[LIST OF TASKS]:
1 - Using the bookstore passage below, decide whether each statement agrees with it: (a) The narrator came to the bookstore alone. (b) A sticker near the door asks patrons not to carry weapons. (c) The narrator knows the man's profession. Answer yes or no for each and quote the deciding words.
2 - Please write out the bookstore passage below word for word, starting at "The man with" and ending at "for further consideration.".

[TEXT]:
I’ve already seen the bulge in his jacket, and it’s clear from the size and shape that he has a holstered gun. Now my eyes are quickly scanning, hoping to find a law enforcement badge clipped to his belt.

I’m in a local bookstore and there’s a sticker near the door asking patrons not to carry weapons on the premises. My two children scurried off the moment we entered, each in search of their own treasures.

The man with the weapon is as interested with the bookstore patrons as he is with the books on display. I’ve watched him watch others. The way he tracks them is unnerving.

I do not know this man, have no knowledge of his profession, personality or character. I am unaware of his mental state, of why he feels the need to carry a weapon into a bookstore. Frankly, I’m not that interested in his reasons right now. My mind is too busy filtering through the various scenarios that could be taking place. They flick before me like movie trailers, and I watch, casting some aside and mentally marking others for further consideration.

[AVAILABLE DATA]:

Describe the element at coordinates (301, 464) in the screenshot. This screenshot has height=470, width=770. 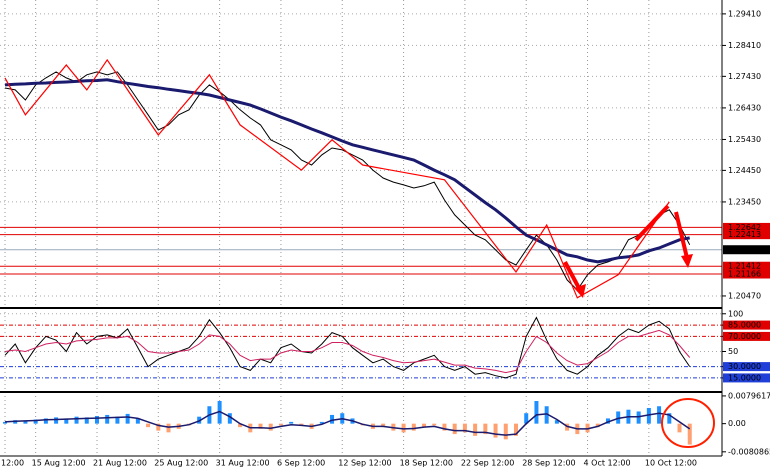
I see `x-tick-label: 6 Sep 12:00` at that location.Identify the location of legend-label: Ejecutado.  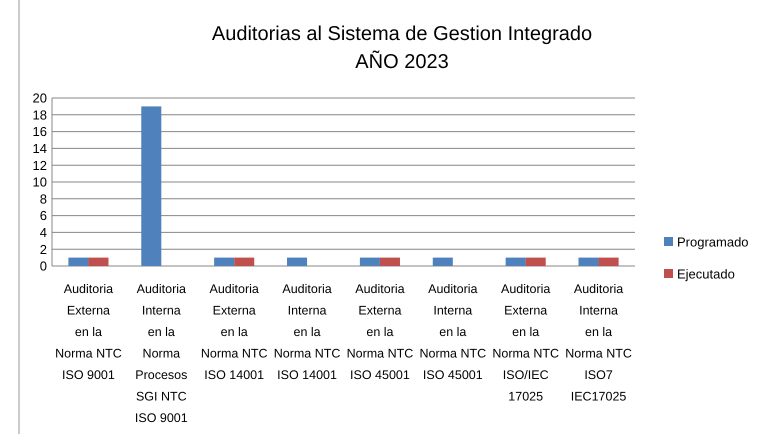
(706, 274).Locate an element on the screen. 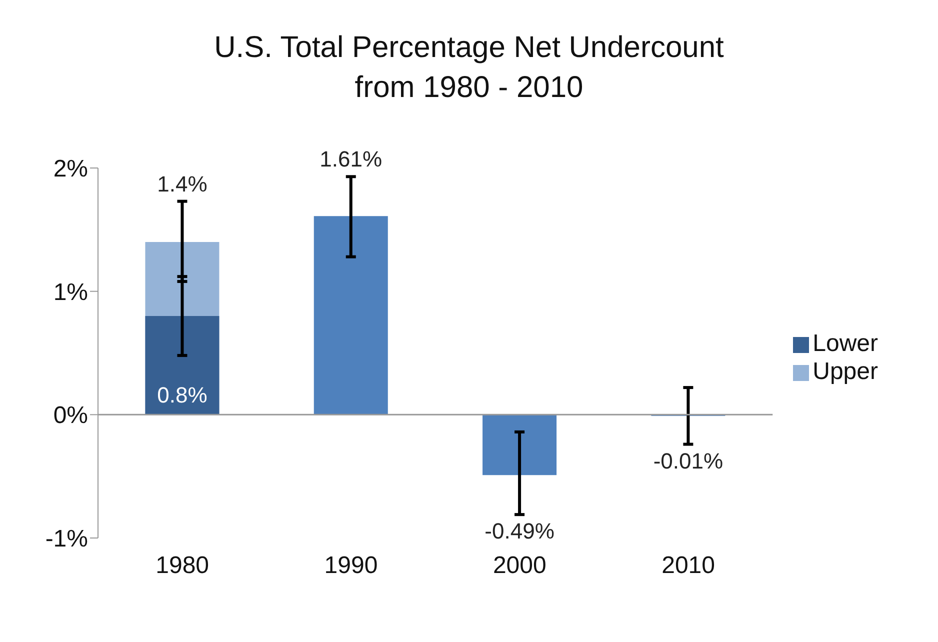  x-tick-label: 1990 is located at coordinates (351, 566).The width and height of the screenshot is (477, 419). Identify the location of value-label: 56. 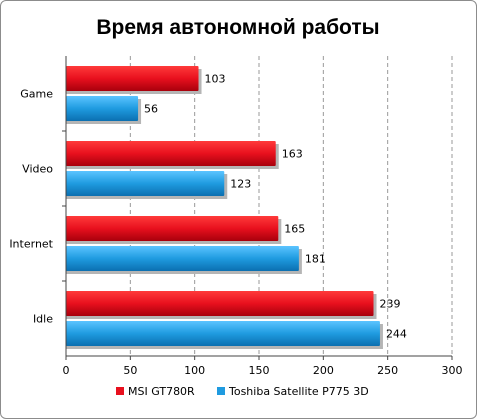
(151, 110).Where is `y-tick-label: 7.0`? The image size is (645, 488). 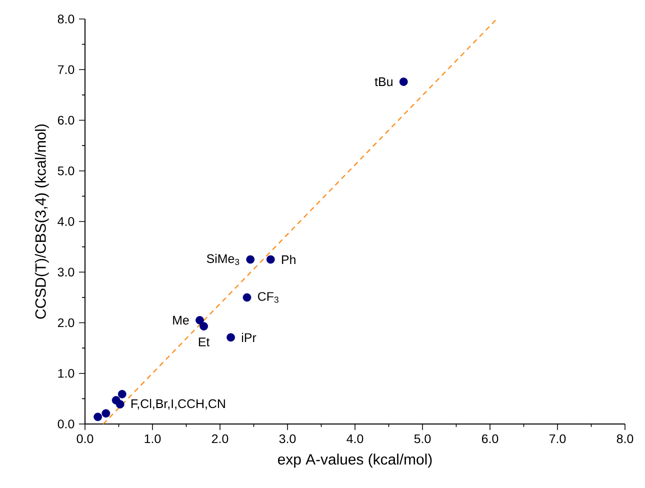
y-tick-label: 7.0 is located at coordinates (66, 70).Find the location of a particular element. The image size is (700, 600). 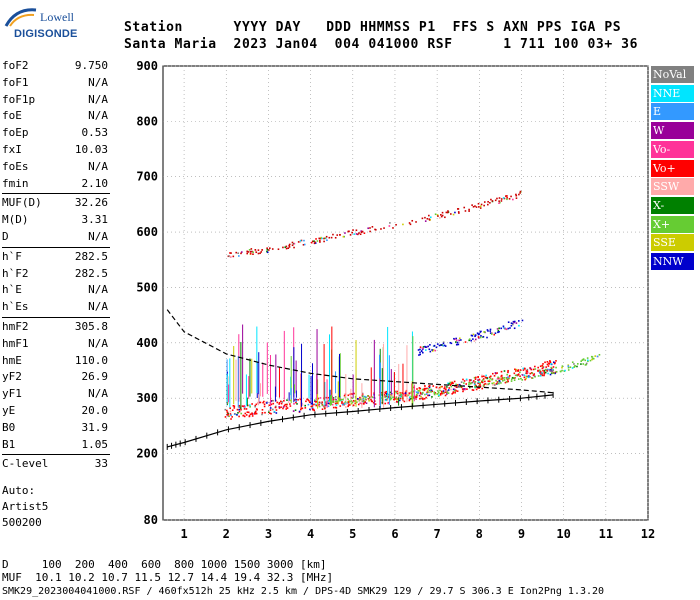

legend-item: E is located at coordinates (672, 112).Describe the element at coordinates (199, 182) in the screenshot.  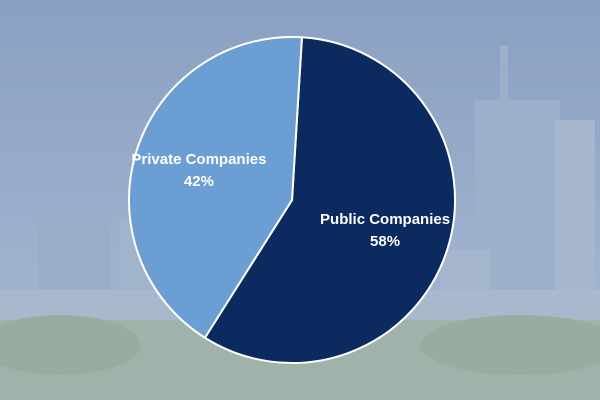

[TASK ANSWERS]:
1 -
(a) No: "My two children scurried off the moment we entered"
(b) Yes: "there’s a sticker near the door asking patrons not to carry weapons on the premises"
(c) No: "have no knowledge of his profession, personality or character"

2 -
The man with the weapon is as interested with the bookstore patrons as he is with the books on display. I’ve watched him watch others. The way he tracks them is unnerving.

I do not know this man, have no knowledge of his profession, personality or character. I am unaware of his mental state, of why he feels the need to carry a weapon into a bookstore. Frankly, I’m not that interested in his reasons right now. My mind is too busy filtering through the various scenarios that could be taking place. They flick before me like movie trailers, and I watch, casting some aside and mentally marking others for further consideration.